Exercise details: Identify each line in the records below that contains the word "Privacy", and copy it.

Input:
● ● ● ●

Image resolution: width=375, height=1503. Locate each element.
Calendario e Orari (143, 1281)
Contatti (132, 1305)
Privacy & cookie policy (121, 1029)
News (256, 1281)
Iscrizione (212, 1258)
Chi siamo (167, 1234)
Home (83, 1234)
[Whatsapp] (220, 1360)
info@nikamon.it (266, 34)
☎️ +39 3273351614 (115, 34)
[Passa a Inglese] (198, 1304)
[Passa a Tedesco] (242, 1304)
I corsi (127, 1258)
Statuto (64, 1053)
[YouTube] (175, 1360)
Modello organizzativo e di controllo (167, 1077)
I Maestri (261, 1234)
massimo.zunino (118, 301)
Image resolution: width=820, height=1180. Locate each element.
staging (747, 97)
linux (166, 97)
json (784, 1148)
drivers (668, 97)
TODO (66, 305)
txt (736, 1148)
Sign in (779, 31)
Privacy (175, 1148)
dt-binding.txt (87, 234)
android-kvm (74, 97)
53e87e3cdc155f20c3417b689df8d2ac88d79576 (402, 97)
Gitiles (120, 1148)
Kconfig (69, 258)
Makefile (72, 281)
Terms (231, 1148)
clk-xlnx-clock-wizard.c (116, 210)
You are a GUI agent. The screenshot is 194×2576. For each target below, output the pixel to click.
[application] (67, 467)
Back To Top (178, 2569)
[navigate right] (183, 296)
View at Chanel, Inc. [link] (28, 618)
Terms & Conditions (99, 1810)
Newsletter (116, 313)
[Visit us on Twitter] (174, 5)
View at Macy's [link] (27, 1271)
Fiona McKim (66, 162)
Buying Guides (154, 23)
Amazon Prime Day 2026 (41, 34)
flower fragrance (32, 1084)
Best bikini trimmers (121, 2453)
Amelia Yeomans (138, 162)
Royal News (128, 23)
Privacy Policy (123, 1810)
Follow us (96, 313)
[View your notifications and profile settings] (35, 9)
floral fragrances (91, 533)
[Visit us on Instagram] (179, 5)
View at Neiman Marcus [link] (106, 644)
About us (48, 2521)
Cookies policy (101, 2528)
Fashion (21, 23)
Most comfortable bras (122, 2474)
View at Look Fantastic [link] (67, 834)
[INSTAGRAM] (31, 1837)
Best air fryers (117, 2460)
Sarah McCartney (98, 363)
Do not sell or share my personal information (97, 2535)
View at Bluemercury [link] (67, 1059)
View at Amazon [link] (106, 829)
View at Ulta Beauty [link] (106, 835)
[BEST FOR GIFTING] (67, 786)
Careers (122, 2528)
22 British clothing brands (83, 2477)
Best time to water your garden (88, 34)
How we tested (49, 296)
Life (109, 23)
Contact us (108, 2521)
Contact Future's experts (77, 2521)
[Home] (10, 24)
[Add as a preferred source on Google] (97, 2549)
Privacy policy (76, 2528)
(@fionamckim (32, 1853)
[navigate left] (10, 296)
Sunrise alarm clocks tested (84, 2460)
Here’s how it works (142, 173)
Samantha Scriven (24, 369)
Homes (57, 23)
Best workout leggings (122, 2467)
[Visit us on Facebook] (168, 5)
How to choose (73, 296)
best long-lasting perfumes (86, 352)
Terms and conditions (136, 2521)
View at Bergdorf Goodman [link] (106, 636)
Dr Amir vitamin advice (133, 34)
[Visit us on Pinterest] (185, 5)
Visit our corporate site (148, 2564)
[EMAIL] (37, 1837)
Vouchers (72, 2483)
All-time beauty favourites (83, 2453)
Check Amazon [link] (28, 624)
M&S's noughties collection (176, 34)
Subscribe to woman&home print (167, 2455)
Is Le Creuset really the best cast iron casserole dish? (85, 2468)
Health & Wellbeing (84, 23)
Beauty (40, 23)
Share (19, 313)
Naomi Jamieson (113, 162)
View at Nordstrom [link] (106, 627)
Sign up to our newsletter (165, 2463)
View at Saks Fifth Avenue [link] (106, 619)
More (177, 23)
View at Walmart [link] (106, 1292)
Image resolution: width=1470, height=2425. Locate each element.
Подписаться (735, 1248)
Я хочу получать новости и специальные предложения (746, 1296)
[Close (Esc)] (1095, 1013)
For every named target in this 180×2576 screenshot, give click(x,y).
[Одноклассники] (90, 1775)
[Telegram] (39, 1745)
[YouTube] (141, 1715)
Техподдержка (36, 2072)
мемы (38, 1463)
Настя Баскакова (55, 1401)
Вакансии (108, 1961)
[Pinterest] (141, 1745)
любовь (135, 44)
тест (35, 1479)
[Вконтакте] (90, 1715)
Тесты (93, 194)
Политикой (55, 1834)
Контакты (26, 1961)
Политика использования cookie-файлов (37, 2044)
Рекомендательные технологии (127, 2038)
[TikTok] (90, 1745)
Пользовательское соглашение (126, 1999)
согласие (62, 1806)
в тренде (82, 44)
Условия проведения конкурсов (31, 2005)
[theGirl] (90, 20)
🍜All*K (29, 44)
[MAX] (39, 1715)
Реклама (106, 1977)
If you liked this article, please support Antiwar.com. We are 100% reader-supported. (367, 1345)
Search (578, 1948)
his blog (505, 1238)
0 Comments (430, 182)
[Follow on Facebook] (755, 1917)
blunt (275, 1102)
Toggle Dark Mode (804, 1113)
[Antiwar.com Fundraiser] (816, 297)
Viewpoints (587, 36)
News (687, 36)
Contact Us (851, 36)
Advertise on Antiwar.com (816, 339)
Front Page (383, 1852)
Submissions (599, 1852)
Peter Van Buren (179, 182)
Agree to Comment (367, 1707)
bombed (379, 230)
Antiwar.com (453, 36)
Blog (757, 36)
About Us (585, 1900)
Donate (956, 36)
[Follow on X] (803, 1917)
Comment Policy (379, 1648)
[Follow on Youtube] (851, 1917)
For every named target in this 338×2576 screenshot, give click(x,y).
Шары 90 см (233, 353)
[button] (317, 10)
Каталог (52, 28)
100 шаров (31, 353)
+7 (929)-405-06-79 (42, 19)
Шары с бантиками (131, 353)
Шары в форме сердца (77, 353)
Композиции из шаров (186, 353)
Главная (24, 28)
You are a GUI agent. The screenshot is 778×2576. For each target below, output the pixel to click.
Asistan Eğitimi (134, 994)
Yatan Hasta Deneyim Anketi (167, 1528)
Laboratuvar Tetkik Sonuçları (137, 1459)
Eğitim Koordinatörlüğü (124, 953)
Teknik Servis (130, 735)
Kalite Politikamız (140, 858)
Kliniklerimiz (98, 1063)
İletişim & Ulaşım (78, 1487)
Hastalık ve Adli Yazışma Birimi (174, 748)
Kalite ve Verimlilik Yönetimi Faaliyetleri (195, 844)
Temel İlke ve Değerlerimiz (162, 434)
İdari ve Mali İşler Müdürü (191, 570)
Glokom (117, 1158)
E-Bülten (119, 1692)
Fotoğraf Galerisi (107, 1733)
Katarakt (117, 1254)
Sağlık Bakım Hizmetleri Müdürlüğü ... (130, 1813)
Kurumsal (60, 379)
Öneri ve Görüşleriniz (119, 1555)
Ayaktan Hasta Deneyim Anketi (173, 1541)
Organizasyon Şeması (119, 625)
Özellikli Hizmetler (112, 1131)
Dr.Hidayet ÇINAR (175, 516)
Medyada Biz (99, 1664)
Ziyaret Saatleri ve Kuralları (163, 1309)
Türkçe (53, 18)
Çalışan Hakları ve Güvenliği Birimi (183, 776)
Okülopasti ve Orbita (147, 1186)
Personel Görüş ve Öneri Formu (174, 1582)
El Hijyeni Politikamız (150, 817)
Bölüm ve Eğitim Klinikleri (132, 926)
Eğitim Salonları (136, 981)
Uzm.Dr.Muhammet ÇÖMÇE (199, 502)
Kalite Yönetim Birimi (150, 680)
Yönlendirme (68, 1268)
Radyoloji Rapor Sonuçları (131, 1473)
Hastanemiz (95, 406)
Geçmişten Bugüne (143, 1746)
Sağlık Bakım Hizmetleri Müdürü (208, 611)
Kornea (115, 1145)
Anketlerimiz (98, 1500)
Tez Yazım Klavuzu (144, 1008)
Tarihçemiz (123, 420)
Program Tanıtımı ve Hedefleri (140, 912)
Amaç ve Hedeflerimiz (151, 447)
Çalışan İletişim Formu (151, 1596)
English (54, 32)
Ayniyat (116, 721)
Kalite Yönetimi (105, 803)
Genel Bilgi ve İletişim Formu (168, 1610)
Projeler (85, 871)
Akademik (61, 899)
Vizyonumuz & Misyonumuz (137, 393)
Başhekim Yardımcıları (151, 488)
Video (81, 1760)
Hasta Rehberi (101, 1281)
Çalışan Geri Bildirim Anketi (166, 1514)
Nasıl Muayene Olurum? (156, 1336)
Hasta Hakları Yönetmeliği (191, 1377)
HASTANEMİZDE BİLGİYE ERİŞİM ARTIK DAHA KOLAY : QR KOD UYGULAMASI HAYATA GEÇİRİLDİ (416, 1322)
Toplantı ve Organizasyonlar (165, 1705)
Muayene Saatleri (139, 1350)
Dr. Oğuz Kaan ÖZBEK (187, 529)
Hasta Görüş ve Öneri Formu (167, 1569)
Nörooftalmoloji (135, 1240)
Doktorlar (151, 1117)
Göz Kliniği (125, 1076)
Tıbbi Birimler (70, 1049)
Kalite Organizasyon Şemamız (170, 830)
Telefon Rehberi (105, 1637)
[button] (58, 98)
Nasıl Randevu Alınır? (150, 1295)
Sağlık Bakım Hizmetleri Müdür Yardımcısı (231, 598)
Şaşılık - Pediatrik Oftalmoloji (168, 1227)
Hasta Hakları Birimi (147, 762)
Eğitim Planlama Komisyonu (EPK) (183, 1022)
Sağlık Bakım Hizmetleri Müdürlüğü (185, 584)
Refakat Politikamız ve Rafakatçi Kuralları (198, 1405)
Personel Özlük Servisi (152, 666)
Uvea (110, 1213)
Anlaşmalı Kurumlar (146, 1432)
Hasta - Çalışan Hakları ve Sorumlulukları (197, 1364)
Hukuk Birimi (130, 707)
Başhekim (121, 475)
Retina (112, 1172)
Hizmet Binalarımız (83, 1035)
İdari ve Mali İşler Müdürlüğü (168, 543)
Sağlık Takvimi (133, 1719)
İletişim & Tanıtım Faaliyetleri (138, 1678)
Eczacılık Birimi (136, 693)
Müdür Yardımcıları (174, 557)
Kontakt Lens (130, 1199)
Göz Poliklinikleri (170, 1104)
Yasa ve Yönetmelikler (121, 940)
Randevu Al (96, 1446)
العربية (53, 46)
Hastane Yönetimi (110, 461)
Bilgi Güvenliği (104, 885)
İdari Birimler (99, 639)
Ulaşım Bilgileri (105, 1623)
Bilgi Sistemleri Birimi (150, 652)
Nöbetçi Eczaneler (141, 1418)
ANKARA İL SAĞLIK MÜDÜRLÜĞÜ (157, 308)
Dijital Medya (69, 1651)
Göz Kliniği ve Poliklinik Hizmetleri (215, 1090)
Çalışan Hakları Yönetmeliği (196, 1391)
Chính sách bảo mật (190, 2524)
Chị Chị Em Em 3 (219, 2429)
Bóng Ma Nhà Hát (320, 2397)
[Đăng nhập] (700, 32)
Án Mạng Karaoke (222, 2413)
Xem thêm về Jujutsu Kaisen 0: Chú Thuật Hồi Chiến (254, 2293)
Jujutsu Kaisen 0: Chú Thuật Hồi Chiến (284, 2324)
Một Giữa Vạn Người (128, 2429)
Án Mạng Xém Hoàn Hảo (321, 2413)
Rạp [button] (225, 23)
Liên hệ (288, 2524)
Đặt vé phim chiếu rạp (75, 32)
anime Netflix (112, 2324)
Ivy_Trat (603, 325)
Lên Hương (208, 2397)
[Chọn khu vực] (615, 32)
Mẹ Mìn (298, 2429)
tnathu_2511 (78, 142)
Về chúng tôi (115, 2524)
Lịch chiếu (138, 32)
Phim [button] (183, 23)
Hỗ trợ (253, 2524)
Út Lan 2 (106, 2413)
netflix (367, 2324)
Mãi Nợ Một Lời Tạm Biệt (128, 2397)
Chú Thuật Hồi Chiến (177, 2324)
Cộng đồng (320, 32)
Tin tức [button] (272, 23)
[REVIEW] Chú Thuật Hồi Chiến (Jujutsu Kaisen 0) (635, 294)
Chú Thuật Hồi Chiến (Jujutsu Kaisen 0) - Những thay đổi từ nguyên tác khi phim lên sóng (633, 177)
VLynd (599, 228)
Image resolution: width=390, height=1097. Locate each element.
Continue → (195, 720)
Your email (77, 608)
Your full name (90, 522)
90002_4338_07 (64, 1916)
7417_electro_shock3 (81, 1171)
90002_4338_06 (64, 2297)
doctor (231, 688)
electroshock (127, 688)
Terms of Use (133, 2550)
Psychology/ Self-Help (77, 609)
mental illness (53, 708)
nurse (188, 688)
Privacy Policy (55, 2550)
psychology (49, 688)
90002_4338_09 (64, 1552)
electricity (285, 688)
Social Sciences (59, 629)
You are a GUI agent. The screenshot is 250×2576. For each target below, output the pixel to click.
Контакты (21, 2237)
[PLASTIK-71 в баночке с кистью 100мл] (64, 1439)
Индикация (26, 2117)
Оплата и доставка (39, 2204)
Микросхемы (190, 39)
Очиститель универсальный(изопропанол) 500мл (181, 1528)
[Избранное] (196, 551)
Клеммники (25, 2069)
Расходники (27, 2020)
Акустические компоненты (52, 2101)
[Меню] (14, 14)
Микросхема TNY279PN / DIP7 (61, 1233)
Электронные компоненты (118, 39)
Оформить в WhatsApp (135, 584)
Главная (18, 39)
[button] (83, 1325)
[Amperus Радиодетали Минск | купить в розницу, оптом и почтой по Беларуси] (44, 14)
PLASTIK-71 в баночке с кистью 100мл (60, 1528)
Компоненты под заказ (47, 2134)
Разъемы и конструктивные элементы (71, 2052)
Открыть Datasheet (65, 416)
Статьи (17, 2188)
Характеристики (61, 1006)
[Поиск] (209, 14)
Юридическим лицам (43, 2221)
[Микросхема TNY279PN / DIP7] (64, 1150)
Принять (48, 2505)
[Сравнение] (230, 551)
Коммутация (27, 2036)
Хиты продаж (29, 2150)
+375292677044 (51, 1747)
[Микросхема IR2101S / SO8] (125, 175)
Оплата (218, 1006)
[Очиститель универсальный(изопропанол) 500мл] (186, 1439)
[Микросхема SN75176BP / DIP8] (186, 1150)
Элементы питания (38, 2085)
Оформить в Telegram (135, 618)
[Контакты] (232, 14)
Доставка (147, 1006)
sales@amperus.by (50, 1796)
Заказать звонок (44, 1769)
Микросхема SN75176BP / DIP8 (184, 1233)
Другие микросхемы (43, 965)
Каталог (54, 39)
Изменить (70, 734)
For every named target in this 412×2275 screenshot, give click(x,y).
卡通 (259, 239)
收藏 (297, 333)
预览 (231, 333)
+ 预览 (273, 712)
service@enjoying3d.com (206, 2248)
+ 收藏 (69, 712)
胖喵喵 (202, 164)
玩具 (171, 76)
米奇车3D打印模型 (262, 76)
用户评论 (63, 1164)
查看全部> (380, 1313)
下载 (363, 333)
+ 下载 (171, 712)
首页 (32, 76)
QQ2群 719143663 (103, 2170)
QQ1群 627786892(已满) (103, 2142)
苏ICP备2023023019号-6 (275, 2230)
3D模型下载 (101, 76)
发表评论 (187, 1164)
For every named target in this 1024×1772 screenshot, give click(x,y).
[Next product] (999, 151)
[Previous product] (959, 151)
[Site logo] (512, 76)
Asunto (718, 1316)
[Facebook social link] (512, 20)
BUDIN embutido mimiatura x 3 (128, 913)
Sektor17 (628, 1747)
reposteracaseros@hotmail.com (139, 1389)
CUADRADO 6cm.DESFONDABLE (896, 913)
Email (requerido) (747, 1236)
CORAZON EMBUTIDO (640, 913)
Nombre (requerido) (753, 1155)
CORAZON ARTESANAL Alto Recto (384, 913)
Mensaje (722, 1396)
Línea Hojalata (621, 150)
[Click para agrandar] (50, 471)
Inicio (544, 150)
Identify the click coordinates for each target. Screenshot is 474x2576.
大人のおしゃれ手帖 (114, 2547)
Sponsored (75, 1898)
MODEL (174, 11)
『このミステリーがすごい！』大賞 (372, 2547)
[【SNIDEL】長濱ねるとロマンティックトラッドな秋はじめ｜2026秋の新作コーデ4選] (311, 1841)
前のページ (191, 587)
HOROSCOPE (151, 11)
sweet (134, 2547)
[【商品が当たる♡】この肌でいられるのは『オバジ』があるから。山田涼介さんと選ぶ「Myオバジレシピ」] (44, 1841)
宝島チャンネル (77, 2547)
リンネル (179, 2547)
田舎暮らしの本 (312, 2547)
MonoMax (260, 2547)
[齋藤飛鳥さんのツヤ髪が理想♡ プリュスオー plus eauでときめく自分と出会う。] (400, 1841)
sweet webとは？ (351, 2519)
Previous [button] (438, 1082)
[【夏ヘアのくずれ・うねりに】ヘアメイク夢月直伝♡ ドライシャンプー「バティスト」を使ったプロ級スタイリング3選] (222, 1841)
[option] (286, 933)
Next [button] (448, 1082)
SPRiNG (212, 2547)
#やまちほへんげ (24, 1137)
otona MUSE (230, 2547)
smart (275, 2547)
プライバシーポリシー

● ● ● ●

Solution to this exercise:
Privacy & cookie policy (121, 1029)
Privacy (175, 1148)
Privacy Policy (123, 1810)
Privacy policy (76, 2528)
Privacy Policy (55, 2550)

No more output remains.